Raja Ravi Varma Heritage Foundation is a privately funded institution that is patronised solely by Sandeep & Gitanjali Maini Foundation.


Having been established alongside gallery g to support its non-commercial activities and to carry out and build on the Maini Group’s various art and culture projects, Sandeep & Gitanjali Maini Foundation (SGMF) has embraced a much wider scope in recent years.

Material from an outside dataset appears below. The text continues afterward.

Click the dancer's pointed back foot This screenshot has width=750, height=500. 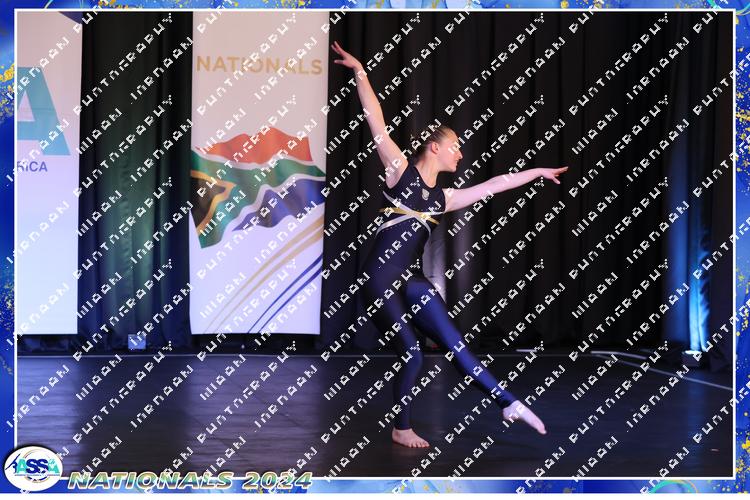[x=526, y=416]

Sandeep Kumar Maini, Co-Founder of Sandeep & Gitanjali Maini Foundation says: “SGMF’s journey has been one of evolution and entrepreneurship. What started out as a commercial gallery is today an institution, a platform for various forms of art and artists. We found that the ‘Artist’s Initiative Programme’ was gaining momentum and we wanted to leverage that momentum to build something through which we could give back to the community. That’s how SGMF was born.”

The Foundation reaches out in a phased manner to identify and connect with stakeholders across various artistic and cultural endeavors and initiates interactions and interventions through events, programmes, sponsorship and mentorship. It also provides support to those in the field of art history, research and study. Many well-known artists and other creative professionals are supported by the Foundation.

Acclaimed author and historian Manu S. Pillai is one of the recipients of an SGMF research grant. He says: “As a recipient of the SGMF grant that enabled me to further my research and produce three books of history, I have had the privilege of knowing Gitanjali Maini for several years now. Her commitment to supporting the arts, literature and research on diverse aspects of Indian culture is matched only by her energy in identifying candidates worthy of such patronage, and in pushing them to accomplish their projects, both with generous funding as well as patient motivation. I can say without exaggeration that it is rare to find patrons like Sandeep and Gitanjali Maini, whose support for artists, writers, performers, craftsmen and others comes purely from a desire to contribute to, and preserve India’s cultural heritage, while building something of which we can all be proud.”

Bollywood actor and artist Salman Khan has been projected by the Foundation on its Google Arts & Culture platform. The Foundation debuted Salman Khan’s art at gallery g in 2021 and followed it up with another show where he displayed a series of works in 2022 in association with his management company.